А вот современный российский антиамериканизм я не принимаю. Америка — хорошая страна. Политику ее по отношению к России считаю неверной, глупой, в том числе и с точки зрения интересов Америки. Но и российскую политику по отношению к Америке не считаю разумной. Соревнование глупостей.
— То есть вы не согласны с представлениями об Америке как о стране сугубо прагматичной и бездушной?
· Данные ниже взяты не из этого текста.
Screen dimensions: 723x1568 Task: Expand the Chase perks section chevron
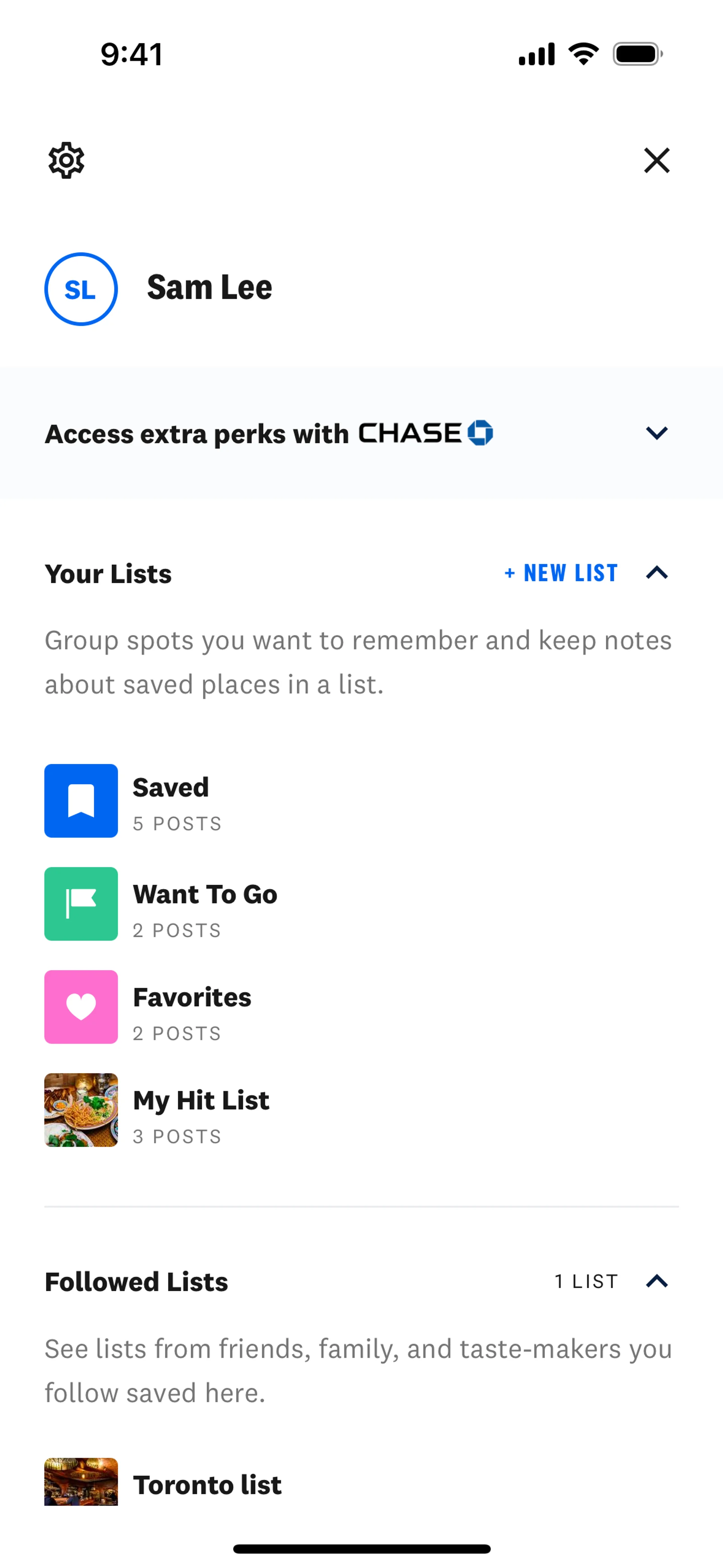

— Вранье все это. Я как только приехал туда, написал в письме Ирине Иловайской (главному редактору «Русской мысли», ныне покойной) что Америка — страна прикладного христианства, которая напоминает мне рай до грехопадения, но яблоко там висит. Она, помню, смеялась. Христианская страна Америка, очень христианская. Но «яблоко висит», потому и происходят, мягко говоря, странные вещи. Например, на здании одного суда были выбиты десять заповедей, а постановлением другого суда их убрали — они, видите ли, устраивают только христиан и евреев, а мусульман — нет, кроме того, могут обидеть безбожников. Уважение к правам человека, доведенное до абсурда: права есть, а человека нет. Кризис цивилизации в том и заключается, что люди хотят отказаться от христианских корней. На Западе чуть ли не с гордостью называют цивилизацию постхристианской. Это бред — нет и не может быть никакой постхристианской цивилизации! Если вернуться к России, то Герцен, например, не верил в Бога, но христианское воспитание у него было. И ценности его, которые он считал общечеловеческими, на самом деле заложило в него христианство. Когда же идиотская идея «Бога нет» становится доминирующей, пропадают и «общечеловеческие» ценности — не остается ничего.
— В том числе и культуры? Говорят, что на Западе уже практически нет поэзии, что технократическая цивилизация не приветствует поэзию.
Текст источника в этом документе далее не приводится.